Gebiet der Landeskirche
[Bearbeiten | Quelltext bearbeiten]Das Gebiet der Evangelischen Landeskirche Anhalts umfasst das ehemalige Land Anhalt, das bis 1945 bestand und das seither mit dem größten Teil der ehemals preußischen Provinz Sachsen das Land Sachsen-Anhalt bildet. Seit der zweiten Kreisreform in Sachsen-Anhalt umfasst das Kirchengebiet größere Teile der Landkreise Anhalt-Bitterfeld und Salzlandkreis, kleinere Teile der Landkreise Harz, Mansfeld-Südharz und Wittenberg sowie die kreisfreie Stadt Dessau-Roßlau. Die Kirchengemeinde der früheren anhaltischen Exklave Dornburg im heutigen Landkreis Jerichower Land wurde 1982 in die damalige Evangelische Kirche der Kirchenprovinz Sachsen umgegliedert.[2] Auch die Kirchen in den ehemaligen Exklaven Groß- und Kleinmühlingen sowie Groß- und Kleinalsleben gehören zur daraus entstandenen Evangelischen Kirche in Mitteldeutschland. Umgekehrt ist die ehemals preußische Dorfkirche Altjeßnitz heute Teil des Pfarramts Raguhn im anhaltischen Kirchenkreis Dessau.
Geschichte
[Bearbeiten | Quelltext bearbeiten]Die Fürsten von Anhalt führten in ihren Fürstentümern sehr früh die Reformation nach Wittenberger Prägung ein (Köthen 1525, Bernburg 1526, Dessau 1534). In den theologischen Streitigkeiten nach dem Tod Luthers 1546 versuchten die Fürsten lange neutral zu bleiben. Anknüpfend an die wichtige Rolle, die die vermittelnde Theologie Philipp Melanchthons in Anhalt spielte, und in Abgrenzung insbesondere von Kursachsen gingen die Söhne Fürst Joachim Ernsts jedoch seit 1596 zur reformierten Konfession über, zunächst durch eine Liturgiereform, seit 1606 dann durch die Einführung des Heidelberger Katechismus. Nach der Landesteilung dieses Jahres bestanden dann vier reformierte Landeskirchen. Im Fürstentum Anhalt-Zerbst wurde jedoch seit 1642 ein lutherisches Kirchenwesen aufgebaut, mit der Konkordienformel als Bekenntnisgrundlage. Hier wurde den reformierten, in den anderen Teilfürstentümern den lutherischen Einwohnern seit 1679 (Zerbster Rezess) die freie Religionsausübung gestattet. In den Residenzstädten und einigen anderen Orten bauten sie sich in der Folge eigene Kirchen.
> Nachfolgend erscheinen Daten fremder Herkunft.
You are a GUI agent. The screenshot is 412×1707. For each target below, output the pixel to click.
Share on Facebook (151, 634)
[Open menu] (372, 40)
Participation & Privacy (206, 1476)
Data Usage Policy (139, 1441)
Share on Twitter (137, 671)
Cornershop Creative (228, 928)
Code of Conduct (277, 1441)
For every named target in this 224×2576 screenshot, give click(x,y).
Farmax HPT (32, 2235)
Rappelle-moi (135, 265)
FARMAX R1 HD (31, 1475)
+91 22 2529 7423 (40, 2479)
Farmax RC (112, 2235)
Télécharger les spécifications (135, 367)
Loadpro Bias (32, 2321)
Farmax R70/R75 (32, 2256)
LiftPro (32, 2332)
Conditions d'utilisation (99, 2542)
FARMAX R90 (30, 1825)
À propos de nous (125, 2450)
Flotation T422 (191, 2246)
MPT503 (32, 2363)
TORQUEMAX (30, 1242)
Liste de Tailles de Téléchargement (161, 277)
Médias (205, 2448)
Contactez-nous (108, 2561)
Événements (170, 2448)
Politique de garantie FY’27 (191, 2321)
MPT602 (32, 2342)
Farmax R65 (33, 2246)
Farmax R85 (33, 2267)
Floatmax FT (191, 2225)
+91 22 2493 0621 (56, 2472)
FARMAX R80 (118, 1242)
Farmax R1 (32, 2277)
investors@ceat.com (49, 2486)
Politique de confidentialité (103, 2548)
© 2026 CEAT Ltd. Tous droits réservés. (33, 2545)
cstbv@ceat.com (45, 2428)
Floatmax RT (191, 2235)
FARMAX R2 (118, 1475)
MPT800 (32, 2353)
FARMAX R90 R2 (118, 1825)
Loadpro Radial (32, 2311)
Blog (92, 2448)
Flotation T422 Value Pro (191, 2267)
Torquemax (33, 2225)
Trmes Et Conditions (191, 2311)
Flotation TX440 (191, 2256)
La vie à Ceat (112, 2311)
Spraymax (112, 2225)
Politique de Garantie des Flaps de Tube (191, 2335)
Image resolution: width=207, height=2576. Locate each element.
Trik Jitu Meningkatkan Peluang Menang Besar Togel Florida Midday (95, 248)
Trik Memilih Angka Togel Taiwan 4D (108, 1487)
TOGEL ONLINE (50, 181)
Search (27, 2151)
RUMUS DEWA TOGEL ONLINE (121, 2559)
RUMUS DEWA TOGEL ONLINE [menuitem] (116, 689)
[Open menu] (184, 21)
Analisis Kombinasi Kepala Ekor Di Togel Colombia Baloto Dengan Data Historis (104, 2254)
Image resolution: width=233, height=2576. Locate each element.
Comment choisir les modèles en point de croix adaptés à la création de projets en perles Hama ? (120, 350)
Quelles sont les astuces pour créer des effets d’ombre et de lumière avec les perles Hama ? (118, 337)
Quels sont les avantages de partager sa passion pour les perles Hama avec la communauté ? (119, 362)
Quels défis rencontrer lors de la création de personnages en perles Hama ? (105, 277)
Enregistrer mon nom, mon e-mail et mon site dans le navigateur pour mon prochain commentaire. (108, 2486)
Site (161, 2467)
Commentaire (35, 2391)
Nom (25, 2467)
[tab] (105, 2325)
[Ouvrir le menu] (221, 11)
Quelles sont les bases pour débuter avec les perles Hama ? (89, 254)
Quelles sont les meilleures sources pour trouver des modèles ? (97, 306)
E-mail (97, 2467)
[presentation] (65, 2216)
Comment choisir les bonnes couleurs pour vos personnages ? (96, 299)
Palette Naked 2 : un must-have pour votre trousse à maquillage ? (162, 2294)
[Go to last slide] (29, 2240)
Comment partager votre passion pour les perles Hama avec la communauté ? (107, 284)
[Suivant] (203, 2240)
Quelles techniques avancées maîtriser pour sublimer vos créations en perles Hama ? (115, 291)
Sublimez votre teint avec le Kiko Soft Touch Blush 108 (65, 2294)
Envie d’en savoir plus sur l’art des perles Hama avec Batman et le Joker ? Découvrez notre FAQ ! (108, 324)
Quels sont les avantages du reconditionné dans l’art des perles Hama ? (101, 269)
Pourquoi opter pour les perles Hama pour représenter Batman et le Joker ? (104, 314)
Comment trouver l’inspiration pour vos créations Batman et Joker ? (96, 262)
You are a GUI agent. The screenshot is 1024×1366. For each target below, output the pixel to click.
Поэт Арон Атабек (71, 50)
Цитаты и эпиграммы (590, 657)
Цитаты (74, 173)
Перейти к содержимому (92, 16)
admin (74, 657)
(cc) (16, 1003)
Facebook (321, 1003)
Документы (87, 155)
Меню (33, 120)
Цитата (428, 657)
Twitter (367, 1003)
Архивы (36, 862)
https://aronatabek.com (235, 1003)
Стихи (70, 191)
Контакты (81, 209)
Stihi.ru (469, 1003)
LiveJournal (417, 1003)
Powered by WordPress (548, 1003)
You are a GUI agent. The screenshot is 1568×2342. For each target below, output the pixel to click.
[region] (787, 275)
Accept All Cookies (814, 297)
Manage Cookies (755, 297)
Bei Gründung des Deutschen Bundes bestanden 1815 drei souveräne anhaltische Staaten: Anhalt-Bernburg, Anhalt-Dessau und Anhalt-Köthen; diese wurden 1863 zum Herzogtum Anhalt vereinigt.
1820 wurde in Bernburg und 1827 in Dessau die Union von lutherischen und reformierten Gemeinden durchgeführt („unierte Landeskirchen“). In Köthen erfolgte diese Union erst 1880. Doch gab es bereits seit der Wiedervereinigung der anhaltischen Staaten im Jahre 1863 eine einheitliche Landeskirche, die zwischen 1875 und 1878 auch eine synodale Grundlage erhielt.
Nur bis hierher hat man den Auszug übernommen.